QUOTED TEXT:
Two kinds of features are generated, one counts the number of landmarks within a radius, the other holds the distance to the nearest landmark. For example, ntrain_3000 is the number of train stations within 3Km of the property, and train_min_dist is the distance in metres to the nearest station.

Landmarks chosen were supermarkets, schools, kindergartens, train stations, bars, cafes and barbeques. Some of these were selected because of a suspected immediate relationship with price, such as schools. Others were selected as a proxy for other effects; the density of cafes might encode an idea of centrality or population density. Public barbeques were included as a substitute for parks, for which OSM stores many false positives.

You can see a sample of train0 here

Primary Models

Three models are fitted to the data, each with its own strengths, chosen to mask the weaknesses of the others. K-nearest neighbours with kernel smoothing is used to capture local similarity not only geospatially but throughout the entire feature space. Gradient boosted decision trees are used for their robustness and successful track record. Finally, a generalised additive model is fitted, fitting splines to the features and then taking a linear combination of these nonlinear functions.

5 fold cross validation is used. 10 folds were used at first, but this was decreased to 5 to reduce variance in score during validation. This likely increases bias of the validation score, (overestimating error), but accuracy estimation is not the goal of this part of the analysis.

INSTRUCTION A: From the passage on property price modeling, print the words exactly, beginning at the words "5 fold cross" and stopping after the words "of the analysis.".
The records that follow have no connection to the passage on property price modeling.

Item position entries:
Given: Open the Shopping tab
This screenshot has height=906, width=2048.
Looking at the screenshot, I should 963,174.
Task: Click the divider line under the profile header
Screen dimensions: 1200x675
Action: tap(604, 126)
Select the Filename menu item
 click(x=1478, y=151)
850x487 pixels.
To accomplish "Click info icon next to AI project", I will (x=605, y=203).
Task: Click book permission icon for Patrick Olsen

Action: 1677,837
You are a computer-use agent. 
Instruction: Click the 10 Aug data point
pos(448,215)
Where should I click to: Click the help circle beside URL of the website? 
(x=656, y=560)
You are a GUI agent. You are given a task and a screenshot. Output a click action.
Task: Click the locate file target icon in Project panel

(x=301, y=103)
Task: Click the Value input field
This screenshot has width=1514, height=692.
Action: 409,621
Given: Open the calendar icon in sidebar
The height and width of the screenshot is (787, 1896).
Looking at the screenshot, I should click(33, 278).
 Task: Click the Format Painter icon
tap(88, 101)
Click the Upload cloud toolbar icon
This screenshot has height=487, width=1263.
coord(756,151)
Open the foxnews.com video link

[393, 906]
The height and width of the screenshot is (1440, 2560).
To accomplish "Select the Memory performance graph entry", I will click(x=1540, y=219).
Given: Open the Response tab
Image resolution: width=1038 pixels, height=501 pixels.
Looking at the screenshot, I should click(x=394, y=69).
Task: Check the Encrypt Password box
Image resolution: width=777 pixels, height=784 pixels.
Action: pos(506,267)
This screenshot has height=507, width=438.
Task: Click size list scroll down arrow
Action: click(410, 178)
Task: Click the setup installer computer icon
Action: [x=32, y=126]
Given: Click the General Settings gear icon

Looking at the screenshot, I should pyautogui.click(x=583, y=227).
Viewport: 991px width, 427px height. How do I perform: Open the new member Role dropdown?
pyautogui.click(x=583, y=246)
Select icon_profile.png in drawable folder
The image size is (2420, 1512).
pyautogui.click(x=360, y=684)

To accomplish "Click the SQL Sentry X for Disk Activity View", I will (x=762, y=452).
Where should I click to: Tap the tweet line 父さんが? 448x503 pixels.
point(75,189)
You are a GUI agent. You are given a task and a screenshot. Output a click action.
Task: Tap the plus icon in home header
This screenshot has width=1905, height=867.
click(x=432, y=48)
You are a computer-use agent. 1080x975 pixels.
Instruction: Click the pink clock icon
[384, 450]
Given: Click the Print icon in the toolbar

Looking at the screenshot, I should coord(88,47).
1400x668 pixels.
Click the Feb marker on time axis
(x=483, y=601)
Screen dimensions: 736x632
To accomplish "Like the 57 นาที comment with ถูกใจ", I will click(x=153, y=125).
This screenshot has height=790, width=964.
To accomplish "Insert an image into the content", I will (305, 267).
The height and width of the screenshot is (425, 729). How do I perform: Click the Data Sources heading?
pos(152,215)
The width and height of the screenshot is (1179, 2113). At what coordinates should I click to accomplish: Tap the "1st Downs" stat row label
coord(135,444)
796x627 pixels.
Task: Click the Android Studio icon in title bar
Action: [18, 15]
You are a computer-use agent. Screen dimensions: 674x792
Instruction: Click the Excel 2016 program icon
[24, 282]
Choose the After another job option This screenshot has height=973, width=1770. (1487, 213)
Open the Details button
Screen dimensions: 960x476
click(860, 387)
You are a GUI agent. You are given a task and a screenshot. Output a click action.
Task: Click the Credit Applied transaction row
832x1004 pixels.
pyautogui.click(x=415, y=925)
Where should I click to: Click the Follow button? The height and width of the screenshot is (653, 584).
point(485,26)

INSTRUCTION B: Output verbatim the lines of the records that begin at the line containing "Given: Open the Response tab" and stop after the line containing "will (x=762, y=452).".

ANSWER A:
5 fold cross validation is used. 10 folds were used at first, but this was decreased to 5 to reduce variance in score during validation. This likely increases bias of the validation score, (overestimating error), but accuracy estimation is not the goal of this part of the analysis.

ANSWER B:
Given: Open the Response tab
Image resolution: width=1038 pixels, height=501 pixels.
Looking at the screenshot, I should click(x=394, y=69).
Task: Check the Encrypt Password box
Image resolution: width=777 pixels, height=784 pixels.
Action: pos(506,267)
This screenshot has height=507, width=438.
Task: Click size list scroll down arrow
Action: click(410, 178)
Task: Click the setup installer computer icon
Action: [x=32, y=126]
Given: Click the General Settings gear icon

Looking at the screenshot, I should pyautogui.click(x=583, y=227).
Viewport: 991px width, 427px height. How do I perform: Open the new member Role dropdown?
pyautogui.click(x=583, y=246)
Select icon_profile.png in drawable folder
The image size is (2420, 1512).
pyautogui.click(x=360, y=684)

To accomplish "Click the SQL Sentry X for Disk Activity View", I will (x=762, y=452).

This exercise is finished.